» Work request:
When you reach the line containing "The height and width of the screenshot is (784, 1520)." in the data below, begin returning lines exactly as written, and stop once the line containing "Given: Click the third green rating star" has been returned.

(Items listed in a dataset)

⟨

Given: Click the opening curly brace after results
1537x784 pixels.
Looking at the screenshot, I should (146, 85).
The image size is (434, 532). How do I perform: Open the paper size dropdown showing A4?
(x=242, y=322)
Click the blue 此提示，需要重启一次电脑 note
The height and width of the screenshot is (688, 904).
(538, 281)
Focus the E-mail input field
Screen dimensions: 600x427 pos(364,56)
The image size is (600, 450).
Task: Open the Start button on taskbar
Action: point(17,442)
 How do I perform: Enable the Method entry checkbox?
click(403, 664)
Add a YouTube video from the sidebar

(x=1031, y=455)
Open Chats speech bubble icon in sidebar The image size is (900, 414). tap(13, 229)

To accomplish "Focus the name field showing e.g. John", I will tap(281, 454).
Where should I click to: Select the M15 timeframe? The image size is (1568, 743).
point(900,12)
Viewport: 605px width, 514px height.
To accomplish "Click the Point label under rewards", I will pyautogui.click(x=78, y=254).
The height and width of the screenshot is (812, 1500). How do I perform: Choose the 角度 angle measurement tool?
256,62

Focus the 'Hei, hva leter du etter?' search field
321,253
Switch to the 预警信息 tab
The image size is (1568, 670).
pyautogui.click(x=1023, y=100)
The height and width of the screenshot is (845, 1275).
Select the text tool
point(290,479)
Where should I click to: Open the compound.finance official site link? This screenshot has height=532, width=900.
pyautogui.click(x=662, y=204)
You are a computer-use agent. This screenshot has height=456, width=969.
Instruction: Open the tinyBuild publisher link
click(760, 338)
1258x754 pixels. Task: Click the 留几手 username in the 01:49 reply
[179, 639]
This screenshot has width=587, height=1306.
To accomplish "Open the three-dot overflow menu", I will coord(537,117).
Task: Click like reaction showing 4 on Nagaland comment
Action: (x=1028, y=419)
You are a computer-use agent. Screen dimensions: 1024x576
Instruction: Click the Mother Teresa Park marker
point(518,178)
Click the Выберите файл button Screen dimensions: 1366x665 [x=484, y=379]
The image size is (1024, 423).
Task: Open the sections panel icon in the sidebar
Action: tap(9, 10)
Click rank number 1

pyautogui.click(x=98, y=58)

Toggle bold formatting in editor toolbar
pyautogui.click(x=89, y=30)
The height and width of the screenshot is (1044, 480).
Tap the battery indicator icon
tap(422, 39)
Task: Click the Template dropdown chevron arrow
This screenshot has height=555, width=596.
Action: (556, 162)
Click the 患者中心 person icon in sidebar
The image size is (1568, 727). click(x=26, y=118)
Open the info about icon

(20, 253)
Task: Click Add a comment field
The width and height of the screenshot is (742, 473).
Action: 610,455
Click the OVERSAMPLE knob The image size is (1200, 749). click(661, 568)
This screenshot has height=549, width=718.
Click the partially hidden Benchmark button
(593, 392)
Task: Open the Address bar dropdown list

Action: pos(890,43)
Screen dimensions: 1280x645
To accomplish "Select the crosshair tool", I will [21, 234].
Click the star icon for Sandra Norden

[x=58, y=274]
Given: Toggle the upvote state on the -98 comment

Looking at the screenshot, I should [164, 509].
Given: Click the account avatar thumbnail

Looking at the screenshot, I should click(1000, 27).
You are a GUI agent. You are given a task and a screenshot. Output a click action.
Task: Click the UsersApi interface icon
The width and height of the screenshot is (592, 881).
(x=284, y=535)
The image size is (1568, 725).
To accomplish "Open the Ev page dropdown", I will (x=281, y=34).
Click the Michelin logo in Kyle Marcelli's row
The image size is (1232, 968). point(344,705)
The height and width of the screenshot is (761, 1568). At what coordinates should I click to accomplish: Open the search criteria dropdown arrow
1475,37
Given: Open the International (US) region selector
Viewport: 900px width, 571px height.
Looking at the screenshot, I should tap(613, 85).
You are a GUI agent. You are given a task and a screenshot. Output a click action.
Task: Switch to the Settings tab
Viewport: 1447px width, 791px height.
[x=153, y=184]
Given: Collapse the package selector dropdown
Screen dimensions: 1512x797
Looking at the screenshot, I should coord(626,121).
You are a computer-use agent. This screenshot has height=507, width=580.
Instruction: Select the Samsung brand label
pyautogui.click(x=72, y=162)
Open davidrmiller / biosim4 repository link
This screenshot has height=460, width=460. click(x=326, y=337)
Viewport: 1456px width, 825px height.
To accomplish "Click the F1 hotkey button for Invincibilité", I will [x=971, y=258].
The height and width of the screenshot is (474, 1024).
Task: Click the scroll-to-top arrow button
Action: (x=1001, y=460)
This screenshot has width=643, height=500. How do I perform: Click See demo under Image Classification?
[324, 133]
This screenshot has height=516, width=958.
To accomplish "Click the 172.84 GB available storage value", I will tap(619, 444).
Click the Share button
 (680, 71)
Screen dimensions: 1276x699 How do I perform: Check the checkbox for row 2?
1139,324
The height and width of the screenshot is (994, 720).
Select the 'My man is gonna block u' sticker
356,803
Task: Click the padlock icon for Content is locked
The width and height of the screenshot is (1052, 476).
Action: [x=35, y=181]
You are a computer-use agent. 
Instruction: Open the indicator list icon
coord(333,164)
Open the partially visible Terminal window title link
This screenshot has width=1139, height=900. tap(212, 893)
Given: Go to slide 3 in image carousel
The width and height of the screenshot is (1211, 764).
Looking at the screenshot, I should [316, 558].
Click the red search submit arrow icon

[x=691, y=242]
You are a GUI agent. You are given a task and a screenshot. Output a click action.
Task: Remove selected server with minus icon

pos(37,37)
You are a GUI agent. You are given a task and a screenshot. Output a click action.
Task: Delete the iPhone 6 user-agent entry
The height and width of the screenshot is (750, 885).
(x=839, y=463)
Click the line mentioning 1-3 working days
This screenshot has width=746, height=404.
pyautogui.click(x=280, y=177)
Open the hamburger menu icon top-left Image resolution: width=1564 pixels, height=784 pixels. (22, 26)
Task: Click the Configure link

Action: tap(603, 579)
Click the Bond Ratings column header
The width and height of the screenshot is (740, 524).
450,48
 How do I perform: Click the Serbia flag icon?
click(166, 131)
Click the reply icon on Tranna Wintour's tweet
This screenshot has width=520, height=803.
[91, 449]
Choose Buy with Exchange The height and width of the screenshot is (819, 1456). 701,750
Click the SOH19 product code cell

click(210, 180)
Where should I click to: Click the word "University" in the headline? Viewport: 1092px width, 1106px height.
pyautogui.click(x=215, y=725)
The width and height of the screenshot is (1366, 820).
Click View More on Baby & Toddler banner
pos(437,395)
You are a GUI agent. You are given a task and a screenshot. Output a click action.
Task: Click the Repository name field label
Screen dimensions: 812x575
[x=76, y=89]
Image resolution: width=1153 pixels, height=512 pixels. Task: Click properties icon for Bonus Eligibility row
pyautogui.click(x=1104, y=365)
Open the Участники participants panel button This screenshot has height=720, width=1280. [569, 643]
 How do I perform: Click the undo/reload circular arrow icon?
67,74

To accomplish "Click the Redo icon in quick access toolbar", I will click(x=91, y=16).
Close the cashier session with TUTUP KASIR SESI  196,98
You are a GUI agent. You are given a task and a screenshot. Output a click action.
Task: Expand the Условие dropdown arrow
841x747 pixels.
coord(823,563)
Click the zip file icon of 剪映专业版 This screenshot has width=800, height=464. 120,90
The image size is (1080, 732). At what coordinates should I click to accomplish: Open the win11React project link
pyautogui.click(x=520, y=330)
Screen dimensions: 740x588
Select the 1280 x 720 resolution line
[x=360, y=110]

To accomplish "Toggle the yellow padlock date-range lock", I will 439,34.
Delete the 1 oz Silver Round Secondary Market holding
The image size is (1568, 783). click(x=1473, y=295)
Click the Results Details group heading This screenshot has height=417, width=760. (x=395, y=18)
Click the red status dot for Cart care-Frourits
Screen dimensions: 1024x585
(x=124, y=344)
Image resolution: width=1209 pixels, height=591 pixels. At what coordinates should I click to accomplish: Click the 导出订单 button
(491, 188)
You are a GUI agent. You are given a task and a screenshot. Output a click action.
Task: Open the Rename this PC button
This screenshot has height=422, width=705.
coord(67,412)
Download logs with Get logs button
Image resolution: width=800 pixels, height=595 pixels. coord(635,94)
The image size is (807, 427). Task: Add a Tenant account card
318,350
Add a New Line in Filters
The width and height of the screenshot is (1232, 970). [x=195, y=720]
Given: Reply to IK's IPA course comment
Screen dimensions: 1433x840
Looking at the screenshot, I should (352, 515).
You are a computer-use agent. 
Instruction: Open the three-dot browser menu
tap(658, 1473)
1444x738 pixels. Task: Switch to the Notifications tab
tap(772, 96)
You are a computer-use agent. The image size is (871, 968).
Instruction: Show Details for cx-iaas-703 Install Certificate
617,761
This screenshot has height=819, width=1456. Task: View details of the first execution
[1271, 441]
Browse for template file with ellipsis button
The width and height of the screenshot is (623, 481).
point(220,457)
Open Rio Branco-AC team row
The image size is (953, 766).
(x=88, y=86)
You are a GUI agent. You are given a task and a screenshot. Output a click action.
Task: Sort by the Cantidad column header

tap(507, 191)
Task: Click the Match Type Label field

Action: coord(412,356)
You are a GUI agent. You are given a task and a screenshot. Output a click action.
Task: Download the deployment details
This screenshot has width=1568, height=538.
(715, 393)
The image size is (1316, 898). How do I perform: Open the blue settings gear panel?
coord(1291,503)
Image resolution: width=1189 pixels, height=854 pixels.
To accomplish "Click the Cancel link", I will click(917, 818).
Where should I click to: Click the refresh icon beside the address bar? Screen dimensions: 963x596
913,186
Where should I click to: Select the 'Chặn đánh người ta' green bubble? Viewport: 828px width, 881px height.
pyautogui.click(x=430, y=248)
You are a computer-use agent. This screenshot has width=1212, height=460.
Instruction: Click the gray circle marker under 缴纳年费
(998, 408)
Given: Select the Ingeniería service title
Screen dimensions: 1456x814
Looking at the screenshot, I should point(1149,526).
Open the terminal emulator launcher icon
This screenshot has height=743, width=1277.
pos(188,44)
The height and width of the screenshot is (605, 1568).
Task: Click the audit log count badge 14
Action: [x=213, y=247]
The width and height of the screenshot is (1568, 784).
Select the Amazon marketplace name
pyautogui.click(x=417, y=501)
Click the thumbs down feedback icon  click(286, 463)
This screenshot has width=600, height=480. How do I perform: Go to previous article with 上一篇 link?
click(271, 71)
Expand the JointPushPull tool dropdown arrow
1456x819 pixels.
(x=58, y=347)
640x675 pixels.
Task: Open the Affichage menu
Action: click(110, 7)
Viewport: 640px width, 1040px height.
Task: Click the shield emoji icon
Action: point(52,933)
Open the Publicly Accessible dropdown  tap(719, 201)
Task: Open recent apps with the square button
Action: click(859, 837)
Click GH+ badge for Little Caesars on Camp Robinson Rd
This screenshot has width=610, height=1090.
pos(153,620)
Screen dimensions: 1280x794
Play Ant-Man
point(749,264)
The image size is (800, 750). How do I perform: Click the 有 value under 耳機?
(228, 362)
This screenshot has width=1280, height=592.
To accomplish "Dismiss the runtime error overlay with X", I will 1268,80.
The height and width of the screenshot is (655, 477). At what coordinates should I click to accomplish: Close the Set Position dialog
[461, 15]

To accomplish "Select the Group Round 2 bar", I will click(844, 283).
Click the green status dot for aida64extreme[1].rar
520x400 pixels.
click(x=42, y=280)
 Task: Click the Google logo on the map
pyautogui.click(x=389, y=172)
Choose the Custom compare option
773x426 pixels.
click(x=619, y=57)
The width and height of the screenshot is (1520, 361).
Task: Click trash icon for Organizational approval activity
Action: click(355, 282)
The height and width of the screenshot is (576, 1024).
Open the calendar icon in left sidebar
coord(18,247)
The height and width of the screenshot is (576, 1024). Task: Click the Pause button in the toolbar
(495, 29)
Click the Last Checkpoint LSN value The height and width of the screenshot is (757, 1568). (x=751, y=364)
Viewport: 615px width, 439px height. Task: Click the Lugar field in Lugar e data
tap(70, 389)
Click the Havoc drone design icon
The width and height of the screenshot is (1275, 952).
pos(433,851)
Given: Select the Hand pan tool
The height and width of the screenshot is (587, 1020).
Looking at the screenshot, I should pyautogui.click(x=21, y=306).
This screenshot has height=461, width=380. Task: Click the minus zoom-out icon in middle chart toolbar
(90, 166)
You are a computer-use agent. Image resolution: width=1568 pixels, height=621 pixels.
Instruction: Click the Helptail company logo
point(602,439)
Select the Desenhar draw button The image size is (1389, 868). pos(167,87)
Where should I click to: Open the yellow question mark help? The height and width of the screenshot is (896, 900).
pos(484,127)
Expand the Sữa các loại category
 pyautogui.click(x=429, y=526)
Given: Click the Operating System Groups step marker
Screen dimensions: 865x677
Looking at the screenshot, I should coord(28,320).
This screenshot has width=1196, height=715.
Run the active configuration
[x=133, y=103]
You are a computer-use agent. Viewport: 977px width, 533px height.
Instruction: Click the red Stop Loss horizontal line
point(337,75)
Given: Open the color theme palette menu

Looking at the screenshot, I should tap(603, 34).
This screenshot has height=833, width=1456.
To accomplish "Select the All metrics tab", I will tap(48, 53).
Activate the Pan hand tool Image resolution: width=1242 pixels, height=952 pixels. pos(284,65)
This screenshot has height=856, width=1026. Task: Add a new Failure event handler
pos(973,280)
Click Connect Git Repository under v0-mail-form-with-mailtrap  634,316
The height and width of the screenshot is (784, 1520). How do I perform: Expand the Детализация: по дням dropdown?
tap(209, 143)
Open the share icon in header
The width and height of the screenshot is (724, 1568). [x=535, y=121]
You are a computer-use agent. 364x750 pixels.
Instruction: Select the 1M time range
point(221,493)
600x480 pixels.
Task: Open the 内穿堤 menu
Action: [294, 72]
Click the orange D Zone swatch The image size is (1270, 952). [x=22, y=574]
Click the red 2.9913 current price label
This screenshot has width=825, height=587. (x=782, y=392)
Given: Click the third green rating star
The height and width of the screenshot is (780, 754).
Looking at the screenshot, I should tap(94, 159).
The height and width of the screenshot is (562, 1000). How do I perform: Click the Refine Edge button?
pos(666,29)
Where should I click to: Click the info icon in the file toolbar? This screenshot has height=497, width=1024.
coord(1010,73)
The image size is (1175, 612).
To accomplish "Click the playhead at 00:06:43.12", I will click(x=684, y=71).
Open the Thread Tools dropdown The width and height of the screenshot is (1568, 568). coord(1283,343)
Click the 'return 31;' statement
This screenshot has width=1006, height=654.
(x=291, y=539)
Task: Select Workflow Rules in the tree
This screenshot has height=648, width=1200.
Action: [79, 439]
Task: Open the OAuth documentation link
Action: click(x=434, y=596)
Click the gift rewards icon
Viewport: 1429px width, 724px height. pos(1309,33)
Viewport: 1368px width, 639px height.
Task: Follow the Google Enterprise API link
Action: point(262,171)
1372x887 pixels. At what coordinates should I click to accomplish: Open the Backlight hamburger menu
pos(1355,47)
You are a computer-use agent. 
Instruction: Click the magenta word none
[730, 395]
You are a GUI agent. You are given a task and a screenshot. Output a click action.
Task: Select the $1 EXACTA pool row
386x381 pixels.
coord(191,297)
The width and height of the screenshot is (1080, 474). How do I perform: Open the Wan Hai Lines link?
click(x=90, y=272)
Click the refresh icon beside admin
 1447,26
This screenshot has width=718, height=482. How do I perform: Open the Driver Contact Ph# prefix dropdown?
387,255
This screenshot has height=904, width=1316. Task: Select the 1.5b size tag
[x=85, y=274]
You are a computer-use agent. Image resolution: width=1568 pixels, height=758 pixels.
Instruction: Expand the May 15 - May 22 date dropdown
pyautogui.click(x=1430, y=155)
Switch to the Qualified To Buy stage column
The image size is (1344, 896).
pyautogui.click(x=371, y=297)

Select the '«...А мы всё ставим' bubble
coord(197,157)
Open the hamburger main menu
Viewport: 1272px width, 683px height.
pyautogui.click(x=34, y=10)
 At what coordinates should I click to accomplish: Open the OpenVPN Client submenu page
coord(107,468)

⟩

» Expected output:
The height and width of the screenshot is (784, 1520). How do I perform: Expand the Детализация: по дням dropdown?
tap(209, 143)
Open the share icon in header
The width and height of the screenshot is (724, 1568). [x=535, y=121]
You are a computer-use agent. 364x750 pixels.
Instruction: Select the 1M time range
point(221,493)
600x480 pixels.
Task: Open the 内穿堤 menu
Action: [294, 72]
Click the orange D Zone swatch The image size is (1270, 952). [x=22, y=574]
Click the red 2.9913 current price label
This screenshot has width=825, height=587. (x=782, y=392)
Given: Click the third green rating star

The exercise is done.